• _Records shown_
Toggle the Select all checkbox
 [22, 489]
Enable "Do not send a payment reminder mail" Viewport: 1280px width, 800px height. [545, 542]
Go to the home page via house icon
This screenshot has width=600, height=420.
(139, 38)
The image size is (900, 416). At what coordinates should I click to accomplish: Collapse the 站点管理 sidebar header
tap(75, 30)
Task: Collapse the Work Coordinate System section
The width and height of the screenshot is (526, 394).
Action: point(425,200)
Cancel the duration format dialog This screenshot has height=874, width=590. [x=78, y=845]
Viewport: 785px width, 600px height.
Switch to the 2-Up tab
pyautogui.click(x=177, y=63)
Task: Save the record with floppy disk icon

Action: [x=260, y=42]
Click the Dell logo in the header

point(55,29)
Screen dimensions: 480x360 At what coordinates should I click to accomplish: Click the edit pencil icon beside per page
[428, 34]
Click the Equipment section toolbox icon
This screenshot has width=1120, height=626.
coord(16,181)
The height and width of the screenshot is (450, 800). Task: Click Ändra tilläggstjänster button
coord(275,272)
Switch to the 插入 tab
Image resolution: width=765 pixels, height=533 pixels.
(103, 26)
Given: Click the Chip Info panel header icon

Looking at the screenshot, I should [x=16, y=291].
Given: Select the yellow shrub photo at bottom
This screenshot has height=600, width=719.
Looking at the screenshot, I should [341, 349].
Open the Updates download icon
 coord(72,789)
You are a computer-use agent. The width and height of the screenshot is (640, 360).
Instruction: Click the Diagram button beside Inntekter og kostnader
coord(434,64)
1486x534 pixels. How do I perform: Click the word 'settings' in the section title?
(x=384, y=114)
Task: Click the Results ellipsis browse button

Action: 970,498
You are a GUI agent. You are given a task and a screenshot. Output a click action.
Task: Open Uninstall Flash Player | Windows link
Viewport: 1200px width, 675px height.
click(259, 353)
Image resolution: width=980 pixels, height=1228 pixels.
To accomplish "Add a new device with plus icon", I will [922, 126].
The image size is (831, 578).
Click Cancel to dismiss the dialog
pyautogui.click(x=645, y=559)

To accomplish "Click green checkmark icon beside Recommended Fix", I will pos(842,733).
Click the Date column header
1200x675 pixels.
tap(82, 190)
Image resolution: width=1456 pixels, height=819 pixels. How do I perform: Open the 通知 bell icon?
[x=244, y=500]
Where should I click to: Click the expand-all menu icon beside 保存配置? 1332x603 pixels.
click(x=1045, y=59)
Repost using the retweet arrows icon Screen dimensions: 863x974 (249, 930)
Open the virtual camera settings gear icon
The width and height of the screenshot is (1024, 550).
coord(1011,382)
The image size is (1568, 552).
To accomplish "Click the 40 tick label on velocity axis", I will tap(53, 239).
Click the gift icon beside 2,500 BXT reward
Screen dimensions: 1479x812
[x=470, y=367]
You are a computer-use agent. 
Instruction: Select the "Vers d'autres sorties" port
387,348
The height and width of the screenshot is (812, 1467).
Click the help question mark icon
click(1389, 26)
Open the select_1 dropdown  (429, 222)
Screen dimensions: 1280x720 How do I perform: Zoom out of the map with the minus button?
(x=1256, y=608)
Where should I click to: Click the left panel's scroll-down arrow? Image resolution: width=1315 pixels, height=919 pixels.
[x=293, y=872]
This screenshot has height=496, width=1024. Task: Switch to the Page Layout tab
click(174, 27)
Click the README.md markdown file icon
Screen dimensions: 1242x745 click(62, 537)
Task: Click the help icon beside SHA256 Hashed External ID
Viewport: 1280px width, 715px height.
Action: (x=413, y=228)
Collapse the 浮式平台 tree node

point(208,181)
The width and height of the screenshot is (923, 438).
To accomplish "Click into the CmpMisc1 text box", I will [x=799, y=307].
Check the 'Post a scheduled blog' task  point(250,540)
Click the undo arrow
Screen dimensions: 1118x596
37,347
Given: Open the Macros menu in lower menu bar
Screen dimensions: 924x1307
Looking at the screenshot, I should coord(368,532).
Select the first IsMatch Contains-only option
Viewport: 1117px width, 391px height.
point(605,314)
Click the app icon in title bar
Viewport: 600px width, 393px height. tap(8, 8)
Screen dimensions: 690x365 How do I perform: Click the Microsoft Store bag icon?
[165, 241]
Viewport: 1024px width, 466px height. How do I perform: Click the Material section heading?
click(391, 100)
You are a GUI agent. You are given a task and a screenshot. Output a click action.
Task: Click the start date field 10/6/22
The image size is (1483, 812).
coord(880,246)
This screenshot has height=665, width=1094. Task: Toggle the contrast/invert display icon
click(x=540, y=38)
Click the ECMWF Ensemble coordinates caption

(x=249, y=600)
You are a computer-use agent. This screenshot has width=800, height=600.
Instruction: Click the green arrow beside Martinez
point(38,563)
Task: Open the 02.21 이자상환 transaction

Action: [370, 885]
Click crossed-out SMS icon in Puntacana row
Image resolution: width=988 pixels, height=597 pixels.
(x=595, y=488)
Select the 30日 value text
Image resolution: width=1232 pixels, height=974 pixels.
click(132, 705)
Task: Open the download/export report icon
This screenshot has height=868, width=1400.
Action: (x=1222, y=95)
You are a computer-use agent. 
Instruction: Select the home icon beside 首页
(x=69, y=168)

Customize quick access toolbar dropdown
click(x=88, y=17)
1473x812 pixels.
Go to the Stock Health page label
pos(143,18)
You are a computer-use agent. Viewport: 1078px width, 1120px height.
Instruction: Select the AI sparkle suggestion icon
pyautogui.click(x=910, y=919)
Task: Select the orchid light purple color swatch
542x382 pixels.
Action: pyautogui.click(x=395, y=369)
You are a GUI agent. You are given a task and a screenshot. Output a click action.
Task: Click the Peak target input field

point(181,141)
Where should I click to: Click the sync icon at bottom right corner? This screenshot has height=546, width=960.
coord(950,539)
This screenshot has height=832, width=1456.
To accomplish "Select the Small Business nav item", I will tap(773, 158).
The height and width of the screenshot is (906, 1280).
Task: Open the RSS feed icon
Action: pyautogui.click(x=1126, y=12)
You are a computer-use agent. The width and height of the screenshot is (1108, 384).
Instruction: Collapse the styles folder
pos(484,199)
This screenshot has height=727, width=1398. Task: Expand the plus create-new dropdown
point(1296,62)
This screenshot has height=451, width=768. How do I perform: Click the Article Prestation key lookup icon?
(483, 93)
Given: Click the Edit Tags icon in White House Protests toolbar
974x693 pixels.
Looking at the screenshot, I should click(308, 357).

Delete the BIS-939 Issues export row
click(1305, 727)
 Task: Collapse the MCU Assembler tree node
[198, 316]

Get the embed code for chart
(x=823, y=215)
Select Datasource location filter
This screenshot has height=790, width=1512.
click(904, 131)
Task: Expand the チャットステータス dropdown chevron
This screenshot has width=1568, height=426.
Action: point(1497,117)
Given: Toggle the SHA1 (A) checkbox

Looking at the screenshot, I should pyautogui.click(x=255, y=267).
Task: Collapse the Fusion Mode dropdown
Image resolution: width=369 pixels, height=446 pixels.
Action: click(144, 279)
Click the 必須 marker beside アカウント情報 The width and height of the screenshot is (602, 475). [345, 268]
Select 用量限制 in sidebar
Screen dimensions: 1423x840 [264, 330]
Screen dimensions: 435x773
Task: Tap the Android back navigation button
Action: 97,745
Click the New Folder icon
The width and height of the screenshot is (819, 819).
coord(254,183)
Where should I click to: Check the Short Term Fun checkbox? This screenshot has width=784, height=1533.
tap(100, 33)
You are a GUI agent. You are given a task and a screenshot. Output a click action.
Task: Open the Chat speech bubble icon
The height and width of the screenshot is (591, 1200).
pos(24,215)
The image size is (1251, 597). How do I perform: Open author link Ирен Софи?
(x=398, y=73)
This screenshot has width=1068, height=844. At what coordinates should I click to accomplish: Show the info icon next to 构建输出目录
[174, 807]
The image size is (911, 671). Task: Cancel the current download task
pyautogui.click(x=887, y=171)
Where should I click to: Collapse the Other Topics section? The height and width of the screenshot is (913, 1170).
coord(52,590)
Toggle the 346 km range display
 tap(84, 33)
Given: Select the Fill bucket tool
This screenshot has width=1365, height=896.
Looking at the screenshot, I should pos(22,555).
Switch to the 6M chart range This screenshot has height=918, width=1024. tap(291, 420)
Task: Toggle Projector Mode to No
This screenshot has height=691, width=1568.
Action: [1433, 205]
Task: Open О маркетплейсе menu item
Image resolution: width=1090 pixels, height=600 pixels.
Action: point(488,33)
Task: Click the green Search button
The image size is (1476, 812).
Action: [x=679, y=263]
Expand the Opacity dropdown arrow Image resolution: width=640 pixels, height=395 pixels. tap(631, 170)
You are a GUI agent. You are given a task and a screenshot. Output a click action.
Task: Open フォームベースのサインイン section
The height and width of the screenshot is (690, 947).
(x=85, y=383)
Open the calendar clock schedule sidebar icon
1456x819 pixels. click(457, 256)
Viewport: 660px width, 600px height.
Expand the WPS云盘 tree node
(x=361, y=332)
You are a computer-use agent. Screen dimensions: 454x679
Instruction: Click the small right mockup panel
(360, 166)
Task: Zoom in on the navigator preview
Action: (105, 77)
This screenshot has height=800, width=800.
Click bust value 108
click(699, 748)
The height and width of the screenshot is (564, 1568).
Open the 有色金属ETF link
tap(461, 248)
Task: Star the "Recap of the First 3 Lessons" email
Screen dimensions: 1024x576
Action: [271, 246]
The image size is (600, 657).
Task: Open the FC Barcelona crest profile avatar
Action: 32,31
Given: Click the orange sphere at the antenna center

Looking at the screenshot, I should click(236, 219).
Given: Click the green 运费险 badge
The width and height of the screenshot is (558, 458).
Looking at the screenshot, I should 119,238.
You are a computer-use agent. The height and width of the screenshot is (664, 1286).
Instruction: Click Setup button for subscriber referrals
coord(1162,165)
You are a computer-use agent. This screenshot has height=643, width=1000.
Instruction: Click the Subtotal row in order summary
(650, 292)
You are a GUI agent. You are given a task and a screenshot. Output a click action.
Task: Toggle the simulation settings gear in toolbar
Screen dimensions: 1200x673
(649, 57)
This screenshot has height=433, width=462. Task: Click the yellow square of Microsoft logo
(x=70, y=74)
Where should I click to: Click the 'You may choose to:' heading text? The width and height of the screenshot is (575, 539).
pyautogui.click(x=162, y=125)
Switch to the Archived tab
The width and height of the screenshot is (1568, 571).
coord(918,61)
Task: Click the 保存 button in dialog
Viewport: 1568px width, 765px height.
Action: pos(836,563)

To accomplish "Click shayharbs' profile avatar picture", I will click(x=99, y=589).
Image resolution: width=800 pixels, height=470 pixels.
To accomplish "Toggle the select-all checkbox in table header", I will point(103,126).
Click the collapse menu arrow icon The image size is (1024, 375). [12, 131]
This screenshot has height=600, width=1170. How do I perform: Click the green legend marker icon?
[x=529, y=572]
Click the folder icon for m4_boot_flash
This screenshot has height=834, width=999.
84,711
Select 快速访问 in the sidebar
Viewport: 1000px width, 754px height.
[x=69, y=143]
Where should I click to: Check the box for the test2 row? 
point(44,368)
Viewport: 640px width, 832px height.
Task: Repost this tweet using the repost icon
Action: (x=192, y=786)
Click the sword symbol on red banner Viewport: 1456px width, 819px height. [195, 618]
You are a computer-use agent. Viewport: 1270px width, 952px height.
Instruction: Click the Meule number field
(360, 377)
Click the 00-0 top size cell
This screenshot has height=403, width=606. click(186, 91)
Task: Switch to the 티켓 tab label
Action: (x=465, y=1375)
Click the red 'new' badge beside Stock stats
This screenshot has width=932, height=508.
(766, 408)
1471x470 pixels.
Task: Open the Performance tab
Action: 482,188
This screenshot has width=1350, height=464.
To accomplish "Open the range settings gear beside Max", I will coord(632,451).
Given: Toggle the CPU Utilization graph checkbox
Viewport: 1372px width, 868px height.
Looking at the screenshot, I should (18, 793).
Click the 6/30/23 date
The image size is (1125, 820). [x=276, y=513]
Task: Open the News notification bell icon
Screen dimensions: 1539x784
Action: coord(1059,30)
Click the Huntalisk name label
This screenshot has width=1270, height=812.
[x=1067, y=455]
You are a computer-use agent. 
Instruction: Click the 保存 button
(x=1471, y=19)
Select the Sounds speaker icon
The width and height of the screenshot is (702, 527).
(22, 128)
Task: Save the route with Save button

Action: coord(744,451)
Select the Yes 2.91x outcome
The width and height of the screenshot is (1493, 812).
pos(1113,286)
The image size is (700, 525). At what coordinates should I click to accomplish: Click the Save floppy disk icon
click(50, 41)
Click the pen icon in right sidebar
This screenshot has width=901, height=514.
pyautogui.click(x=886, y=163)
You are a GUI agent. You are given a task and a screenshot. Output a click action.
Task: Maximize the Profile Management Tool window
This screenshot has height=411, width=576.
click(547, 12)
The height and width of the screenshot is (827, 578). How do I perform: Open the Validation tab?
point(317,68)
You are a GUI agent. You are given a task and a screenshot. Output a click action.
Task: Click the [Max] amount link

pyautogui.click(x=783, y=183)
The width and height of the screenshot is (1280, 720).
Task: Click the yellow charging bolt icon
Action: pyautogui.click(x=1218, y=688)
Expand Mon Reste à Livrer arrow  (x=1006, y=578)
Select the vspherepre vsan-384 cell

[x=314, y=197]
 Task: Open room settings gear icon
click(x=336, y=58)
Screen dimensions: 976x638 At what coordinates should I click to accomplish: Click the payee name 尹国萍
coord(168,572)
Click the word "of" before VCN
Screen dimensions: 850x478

• _What the exercise asks_
The lines to return are those holding the string "Mode" anywhere in the listing above.

• _Reply to the exercise_
Task: Collapse the Fusion Mode dropdown
Task: Toggle Projector Mode to No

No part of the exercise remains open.